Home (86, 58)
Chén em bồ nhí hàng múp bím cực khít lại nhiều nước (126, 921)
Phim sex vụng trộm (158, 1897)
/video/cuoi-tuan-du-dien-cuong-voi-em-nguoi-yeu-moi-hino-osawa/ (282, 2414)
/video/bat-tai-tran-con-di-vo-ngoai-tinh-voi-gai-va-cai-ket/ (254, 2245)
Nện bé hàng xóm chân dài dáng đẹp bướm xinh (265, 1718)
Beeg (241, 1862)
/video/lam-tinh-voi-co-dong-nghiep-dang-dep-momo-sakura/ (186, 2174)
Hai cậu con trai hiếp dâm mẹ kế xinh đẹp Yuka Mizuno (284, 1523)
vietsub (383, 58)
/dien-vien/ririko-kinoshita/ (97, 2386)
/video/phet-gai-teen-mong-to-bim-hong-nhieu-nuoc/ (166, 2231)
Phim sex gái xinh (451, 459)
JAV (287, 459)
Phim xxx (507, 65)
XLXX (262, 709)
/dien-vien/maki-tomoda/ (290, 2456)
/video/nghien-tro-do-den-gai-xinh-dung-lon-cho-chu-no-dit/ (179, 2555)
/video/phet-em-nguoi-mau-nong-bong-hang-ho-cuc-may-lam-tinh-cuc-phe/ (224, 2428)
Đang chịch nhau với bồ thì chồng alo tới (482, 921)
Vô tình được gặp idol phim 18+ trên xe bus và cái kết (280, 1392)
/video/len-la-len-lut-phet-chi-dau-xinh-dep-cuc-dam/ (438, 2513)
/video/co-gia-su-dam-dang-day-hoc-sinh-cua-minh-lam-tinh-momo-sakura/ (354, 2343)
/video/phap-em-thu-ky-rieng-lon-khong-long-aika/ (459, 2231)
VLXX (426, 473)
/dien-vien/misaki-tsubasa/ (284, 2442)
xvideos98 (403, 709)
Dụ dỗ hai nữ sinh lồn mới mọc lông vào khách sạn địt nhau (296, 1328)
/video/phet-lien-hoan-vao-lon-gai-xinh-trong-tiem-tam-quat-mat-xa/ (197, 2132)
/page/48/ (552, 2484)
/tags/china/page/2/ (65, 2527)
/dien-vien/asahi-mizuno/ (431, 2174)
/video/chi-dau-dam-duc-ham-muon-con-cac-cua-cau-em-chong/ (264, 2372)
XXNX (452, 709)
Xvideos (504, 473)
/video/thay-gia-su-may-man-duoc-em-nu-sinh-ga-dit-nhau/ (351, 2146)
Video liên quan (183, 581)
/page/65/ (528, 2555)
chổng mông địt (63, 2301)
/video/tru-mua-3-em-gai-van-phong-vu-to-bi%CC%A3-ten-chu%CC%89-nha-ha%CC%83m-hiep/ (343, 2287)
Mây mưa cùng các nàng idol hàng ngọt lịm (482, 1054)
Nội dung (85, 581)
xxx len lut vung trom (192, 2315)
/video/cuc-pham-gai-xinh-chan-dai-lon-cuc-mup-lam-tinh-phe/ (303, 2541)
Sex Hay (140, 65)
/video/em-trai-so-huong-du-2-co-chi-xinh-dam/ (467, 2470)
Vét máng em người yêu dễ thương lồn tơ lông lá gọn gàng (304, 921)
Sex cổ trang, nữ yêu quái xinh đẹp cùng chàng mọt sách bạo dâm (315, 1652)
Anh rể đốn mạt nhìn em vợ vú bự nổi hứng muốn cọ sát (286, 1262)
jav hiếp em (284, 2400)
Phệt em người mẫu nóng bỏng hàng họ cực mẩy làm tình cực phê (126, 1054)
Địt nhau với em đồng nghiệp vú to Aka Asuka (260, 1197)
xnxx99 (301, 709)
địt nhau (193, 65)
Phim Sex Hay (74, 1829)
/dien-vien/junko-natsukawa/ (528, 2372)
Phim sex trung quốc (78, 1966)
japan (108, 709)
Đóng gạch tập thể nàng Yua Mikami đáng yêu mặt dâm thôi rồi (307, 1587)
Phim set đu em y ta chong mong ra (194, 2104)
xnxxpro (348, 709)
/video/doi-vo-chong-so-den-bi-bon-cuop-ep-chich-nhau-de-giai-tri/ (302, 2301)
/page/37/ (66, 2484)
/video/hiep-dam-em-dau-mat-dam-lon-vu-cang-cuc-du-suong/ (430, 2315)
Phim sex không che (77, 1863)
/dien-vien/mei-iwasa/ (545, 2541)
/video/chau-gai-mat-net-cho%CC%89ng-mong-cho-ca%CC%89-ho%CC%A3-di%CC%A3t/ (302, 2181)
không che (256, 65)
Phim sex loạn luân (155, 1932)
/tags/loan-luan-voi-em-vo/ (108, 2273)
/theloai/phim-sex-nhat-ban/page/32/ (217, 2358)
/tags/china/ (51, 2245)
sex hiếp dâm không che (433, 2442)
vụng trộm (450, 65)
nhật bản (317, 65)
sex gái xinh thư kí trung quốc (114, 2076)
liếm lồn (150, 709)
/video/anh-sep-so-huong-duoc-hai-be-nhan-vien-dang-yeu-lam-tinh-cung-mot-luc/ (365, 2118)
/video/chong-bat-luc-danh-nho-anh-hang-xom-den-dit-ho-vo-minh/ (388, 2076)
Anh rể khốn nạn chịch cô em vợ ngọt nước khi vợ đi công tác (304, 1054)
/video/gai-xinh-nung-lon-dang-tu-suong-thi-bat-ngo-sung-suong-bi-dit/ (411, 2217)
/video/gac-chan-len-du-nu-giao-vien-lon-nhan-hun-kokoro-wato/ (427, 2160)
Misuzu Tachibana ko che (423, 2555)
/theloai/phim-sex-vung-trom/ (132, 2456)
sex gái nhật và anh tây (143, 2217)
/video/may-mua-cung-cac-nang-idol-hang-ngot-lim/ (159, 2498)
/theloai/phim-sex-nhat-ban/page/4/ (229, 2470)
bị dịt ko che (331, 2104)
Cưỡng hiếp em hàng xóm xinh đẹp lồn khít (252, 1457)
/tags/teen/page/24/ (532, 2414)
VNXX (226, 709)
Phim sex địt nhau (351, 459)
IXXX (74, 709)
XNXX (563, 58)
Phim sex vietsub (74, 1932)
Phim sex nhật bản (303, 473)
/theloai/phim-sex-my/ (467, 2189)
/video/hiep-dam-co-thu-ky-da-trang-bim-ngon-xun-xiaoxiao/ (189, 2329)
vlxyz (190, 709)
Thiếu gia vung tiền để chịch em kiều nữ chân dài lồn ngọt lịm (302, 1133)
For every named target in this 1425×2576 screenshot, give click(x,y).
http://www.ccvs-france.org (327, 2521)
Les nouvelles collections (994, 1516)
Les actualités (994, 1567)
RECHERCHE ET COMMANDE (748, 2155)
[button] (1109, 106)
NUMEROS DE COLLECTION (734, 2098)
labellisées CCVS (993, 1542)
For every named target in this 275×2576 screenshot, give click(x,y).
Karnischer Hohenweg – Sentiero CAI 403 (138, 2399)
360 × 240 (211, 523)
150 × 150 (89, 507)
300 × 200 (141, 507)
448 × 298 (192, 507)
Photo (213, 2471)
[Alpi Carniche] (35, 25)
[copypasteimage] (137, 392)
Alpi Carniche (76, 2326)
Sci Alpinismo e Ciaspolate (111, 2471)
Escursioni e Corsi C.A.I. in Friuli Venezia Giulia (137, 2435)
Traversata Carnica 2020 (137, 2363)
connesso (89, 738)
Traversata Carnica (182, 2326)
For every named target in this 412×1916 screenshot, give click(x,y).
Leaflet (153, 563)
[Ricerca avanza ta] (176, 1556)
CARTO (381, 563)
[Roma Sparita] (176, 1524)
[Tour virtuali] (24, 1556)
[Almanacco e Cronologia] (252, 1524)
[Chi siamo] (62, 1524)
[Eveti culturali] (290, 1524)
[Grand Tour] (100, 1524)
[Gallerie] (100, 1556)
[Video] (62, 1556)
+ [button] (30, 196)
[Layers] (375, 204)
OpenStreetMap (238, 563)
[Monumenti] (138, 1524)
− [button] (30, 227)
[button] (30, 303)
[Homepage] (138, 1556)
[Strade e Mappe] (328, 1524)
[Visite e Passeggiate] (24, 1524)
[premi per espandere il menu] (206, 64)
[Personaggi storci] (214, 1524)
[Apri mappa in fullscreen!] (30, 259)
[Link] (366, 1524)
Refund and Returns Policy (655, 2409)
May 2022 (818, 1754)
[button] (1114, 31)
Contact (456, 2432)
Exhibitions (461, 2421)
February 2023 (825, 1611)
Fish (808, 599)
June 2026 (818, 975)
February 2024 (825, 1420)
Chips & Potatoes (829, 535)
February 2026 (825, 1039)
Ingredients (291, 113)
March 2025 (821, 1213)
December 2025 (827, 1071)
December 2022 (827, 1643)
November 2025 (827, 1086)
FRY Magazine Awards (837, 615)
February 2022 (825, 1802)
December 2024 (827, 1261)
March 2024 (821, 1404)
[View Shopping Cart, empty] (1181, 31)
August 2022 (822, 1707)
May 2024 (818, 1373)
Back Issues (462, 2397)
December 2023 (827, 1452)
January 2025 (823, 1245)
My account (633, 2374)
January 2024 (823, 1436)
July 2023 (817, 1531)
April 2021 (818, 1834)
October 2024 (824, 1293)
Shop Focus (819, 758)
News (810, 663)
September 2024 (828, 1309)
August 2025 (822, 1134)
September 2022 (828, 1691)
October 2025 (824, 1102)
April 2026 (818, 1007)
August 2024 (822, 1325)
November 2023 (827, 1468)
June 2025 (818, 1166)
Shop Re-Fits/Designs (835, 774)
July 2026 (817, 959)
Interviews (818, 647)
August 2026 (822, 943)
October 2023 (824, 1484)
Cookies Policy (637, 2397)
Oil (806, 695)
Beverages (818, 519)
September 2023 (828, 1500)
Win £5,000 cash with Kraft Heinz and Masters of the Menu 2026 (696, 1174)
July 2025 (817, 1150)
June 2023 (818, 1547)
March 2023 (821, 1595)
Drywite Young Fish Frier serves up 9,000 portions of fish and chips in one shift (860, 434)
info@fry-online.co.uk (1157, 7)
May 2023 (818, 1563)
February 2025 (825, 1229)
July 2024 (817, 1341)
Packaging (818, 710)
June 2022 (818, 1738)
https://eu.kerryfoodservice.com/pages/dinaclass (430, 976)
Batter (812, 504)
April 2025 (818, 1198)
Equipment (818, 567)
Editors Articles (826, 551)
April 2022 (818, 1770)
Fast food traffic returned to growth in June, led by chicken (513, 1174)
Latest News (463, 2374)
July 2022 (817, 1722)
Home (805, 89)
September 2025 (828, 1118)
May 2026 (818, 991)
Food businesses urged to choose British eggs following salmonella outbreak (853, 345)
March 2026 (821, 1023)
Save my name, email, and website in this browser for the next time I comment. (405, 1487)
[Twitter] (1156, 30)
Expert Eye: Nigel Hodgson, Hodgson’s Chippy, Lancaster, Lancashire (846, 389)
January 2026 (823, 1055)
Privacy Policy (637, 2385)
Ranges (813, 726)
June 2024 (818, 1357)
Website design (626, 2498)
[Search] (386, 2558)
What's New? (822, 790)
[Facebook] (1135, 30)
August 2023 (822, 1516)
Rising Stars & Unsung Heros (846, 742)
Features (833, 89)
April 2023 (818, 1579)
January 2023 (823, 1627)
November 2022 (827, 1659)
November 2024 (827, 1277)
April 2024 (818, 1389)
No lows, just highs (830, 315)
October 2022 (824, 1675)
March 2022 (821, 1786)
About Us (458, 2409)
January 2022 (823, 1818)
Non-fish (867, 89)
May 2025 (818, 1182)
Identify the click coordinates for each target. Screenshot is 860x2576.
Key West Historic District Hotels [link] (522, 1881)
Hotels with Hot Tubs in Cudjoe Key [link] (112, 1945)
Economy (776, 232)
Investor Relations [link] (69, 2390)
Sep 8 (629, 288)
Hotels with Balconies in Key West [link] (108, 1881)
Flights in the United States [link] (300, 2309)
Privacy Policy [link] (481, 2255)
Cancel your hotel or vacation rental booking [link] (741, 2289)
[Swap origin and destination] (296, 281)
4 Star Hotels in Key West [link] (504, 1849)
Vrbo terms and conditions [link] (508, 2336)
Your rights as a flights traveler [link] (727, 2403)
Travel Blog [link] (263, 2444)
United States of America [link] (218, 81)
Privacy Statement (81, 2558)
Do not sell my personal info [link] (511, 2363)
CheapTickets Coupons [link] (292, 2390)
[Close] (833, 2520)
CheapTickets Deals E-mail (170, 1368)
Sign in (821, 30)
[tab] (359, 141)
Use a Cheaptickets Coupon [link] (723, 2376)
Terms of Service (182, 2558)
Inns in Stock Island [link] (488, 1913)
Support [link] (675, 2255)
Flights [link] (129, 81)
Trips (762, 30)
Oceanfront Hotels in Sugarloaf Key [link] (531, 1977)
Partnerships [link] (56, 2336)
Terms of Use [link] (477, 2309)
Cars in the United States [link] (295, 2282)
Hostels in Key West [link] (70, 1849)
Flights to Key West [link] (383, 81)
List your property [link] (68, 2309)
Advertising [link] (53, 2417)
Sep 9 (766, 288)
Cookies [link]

_ _ _ _ _ _ _

[About this task] Taking the material above, extract exactly and only the lines from the line with "June 2025 (818, 1166)" to the line with "Ranges (813, 726)", inclusive of both.

[Task solution]
June 2025 (818, 1166)
Shop Re-Fits/Designs (835, 774)
July 2026 (817, 959)
Interviews (818, 647)
August 2026 (822, 943)
October 2023 (824, 1484)
Cookies Policy (637, 2397)
Oil (806, 695)
Beverages (818, 519)
September 2023 (828, 1500)
Win £5,000 cash with Kraft Heinz and Masters of the Menu 2026 (696, 1174)
July 2025 (817, 1150)
June 2023 (818, 1547)
March 2023 (821, 1595)
Drywite Young Fish Frier serves up 9,000 portions of fish and chips in one shift (860, 434)
info@fry-online.co.uk (1157, 7)
May 2023 (818, 1563)
February 2025 (825, 1229)
July 2024 (817, 1341)
Packaging (818, 710)
June 2022 (818, 1738)
https://eu.kerryfoodservice.com/pages/dinaclass (430, 976)
Batter (812, 504)
April 2025 (818, 1198)
Equipment (818, 567)
Editors Articles (826, 551)
April 2022 (818, 1770)
Fast food traffic returned to growth in June, led by chicken (513, 1174)
Latest News (463, 2374)
July 2022 (817, 1722)
Home (805, 89)
September 2025 (828, 1118)
May 2026 (818, 991)
Food businesses urged to choose British eggs following salmonella outbreak (853, 345)
March 2026 (821, 1023)
Save my name, email, and website in this browser for the next time I comment. (405, 1487)
[Twitter] (1156, 30)
Expert Eye: Nigel Hodgson, Hodgson’s Chippy, Lancaster, Lancashire (846, 389)
January 2026 (823, 1055)
Privacy Policy (637, 2385)
Ranges (813, 726)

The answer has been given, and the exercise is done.